On system startup, the repository daemon, svc.configd, performs an integrity check of the configuration repository stored in /etc/svc/repository.db. If the svc.configd integrity check fails, the svc.configd daemon writes a message to the console similar to the following:

svc.configd: smf(7) database integrity check of:

    /etc/svc/repository.db

  failed.  The database might be damaged or a media error might have
  prevented it from being verified.  Additional information useful to
  your service provider is in:

    /system/volatile/db_errors

  The system will not be able to boot until you have restored a working
  database.  svc.startd(8) will provide a sulogin(8) prompt for recovery
  purposes.  The command:

    /lib/svc/bin/restore_repository

  can be run to restore a backup version of your repository. See
  http://support.oracle.com/msg/SMF-8000-MY for more information.

The svc.configd daemon then exits. That exit is detected by the svc.startd daemon, and svc.startd then starts sulogin.

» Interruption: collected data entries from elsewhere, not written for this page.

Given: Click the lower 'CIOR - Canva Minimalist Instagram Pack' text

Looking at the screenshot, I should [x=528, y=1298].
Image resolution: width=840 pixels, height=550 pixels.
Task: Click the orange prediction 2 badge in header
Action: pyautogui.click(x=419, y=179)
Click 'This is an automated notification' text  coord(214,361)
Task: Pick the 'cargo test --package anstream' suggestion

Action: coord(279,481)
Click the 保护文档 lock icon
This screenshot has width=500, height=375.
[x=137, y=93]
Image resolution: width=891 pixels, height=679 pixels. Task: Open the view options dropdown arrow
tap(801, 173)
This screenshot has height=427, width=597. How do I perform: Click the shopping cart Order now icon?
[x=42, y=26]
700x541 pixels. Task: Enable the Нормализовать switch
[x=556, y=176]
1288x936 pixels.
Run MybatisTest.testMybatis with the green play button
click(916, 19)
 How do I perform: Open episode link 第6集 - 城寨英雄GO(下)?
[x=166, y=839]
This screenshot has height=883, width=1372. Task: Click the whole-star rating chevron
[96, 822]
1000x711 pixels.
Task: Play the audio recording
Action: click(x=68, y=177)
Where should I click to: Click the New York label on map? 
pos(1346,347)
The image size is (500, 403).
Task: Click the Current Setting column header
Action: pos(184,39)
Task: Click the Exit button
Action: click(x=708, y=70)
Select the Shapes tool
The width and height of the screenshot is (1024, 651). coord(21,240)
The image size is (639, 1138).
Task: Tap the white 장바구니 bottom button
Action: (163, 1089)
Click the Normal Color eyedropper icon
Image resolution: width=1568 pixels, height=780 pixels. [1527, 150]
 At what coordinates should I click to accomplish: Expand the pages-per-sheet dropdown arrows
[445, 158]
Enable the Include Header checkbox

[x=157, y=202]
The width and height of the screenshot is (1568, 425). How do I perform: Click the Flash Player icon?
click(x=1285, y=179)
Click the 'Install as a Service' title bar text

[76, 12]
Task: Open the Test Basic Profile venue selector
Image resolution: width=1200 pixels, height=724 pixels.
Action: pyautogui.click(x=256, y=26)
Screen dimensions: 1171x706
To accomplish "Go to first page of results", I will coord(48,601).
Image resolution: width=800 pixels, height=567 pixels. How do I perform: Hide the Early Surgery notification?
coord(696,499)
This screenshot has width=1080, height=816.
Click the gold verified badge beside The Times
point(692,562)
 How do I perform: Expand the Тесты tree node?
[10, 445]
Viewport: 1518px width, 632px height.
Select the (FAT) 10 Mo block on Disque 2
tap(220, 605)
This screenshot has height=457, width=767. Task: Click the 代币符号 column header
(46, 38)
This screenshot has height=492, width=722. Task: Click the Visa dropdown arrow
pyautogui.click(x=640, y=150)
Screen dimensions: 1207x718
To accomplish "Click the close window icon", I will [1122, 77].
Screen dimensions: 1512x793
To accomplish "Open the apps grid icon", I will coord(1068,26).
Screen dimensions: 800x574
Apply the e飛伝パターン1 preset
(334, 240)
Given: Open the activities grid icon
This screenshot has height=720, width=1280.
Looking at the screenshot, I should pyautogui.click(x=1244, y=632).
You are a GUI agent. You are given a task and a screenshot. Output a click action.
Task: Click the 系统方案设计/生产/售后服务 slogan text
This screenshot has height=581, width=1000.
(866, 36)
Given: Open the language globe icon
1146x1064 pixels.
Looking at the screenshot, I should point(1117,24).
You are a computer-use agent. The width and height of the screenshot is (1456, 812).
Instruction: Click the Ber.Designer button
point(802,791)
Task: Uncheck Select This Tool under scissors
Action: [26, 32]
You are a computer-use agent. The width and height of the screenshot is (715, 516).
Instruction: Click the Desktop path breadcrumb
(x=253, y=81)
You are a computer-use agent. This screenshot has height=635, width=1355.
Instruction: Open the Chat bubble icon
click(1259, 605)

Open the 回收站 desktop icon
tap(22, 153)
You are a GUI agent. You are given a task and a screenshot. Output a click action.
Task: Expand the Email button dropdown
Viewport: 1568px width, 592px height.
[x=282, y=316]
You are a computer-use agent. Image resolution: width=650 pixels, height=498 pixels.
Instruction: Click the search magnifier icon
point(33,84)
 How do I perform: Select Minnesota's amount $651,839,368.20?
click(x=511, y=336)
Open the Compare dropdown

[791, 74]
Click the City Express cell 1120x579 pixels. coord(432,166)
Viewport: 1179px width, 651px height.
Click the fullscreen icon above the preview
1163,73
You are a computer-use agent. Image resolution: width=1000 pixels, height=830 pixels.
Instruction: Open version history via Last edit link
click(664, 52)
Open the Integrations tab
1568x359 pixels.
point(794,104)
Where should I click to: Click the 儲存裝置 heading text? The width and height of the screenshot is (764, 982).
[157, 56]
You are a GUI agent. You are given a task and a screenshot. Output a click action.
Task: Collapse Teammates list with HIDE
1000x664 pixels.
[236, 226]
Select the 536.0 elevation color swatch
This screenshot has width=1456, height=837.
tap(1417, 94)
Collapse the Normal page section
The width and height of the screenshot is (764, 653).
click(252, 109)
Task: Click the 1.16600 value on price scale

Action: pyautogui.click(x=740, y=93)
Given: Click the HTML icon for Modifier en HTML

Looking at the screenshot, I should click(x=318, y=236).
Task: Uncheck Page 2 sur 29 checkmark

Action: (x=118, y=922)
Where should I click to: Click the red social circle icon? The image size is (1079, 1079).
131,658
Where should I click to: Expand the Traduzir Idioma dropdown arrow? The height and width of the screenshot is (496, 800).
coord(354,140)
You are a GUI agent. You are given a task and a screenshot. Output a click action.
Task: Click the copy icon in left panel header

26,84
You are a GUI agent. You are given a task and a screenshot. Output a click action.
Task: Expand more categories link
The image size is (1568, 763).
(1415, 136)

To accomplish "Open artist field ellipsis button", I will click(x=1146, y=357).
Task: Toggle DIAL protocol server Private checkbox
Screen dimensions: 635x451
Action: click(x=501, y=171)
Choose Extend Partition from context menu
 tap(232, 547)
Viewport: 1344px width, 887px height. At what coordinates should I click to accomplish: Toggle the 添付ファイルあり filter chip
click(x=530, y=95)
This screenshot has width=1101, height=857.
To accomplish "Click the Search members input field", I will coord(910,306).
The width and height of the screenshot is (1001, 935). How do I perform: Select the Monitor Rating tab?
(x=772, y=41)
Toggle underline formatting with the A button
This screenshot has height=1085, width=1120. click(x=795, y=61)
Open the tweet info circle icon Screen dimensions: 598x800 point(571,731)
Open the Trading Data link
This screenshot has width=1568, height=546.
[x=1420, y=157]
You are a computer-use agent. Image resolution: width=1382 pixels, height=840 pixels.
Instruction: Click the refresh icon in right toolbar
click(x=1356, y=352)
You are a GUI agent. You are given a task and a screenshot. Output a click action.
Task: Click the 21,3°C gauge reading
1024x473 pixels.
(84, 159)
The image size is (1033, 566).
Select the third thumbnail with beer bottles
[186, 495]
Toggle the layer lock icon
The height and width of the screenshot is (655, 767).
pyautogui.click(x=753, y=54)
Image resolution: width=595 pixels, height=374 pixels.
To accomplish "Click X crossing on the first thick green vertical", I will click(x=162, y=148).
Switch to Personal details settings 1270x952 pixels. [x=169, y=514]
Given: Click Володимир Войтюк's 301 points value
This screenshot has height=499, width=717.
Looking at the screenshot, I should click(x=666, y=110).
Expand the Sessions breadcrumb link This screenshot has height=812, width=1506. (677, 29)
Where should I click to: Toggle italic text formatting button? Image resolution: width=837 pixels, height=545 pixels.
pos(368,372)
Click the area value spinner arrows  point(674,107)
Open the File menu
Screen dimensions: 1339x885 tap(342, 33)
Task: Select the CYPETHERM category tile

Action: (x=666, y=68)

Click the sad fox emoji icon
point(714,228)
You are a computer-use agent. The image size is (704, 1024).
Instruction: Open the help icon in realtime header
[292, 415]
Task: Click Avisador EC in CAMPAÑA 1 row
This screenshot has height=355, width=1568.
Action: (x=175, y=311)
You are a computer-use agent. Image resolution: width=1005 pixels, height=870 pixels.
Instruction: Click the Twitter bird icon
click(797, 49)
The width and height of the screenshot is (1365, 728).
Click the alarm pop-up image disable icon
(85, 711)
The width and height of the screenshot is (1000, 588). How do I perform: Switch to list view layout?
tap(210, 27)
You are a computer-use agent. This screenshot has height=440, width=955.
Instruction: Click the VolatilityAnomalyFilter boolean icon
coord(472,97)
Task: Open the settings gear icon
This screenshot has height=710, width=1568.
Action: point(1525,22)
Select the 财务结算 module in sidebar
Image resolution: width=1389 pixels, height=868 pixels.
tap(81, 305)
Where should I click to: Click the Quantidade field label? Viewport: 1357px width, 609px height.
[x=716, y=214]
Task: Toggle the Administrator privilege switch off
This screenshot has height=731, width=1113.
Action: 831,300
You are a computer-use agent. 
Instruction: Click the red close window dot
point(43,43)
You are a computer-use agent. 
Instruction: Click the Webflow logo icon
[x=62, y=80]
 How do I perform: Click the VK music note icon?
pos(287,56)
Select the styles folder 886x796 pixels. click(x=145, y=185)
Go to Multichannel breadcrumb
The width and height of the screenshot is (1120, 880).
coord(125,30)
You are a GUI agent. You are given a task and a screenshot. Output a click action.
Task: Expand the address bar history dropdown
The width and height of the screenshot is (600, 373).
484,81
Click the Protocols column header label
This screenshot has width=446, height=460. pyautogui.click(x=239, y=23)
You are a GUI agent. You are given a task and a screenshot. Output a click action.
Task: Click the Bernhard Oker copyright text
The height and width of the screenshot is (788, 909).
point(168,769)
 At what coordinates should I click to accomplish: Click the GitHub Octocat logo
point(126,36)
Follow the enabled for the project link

At the sulogin prompt, enter Ctrl-D to exit sulogin. The svc.startd daemon recognizes the sulogin exit and restarts the svc.configd daemon, which checks the repository again. The problem might not reappear after this additional restart.

Caution - Do not directly invoke the svc.configd daemon. The svc.startd daemon starts the svc.configd daemon.

If svc.configd again reports a failed integrity check and you are again at the sulogin prompt, ensure that required file systems are not full. Using the root password, log in either remotely or at the sulogin prompt. Check that space is available on both the root and system/volatile file systems. If either of these file systems is full, clean up and start the system again. If neither of these file systems is full, follow the procedure How to Restore a Repository From Backup.

The service configuration repository can become corrupted for any of the following reasons:

Disk failure
Hardware bug
Software bug
Accidental overwrite of the file

The following procedure shows how to replace a corrupt repository with a backup copy of the repository.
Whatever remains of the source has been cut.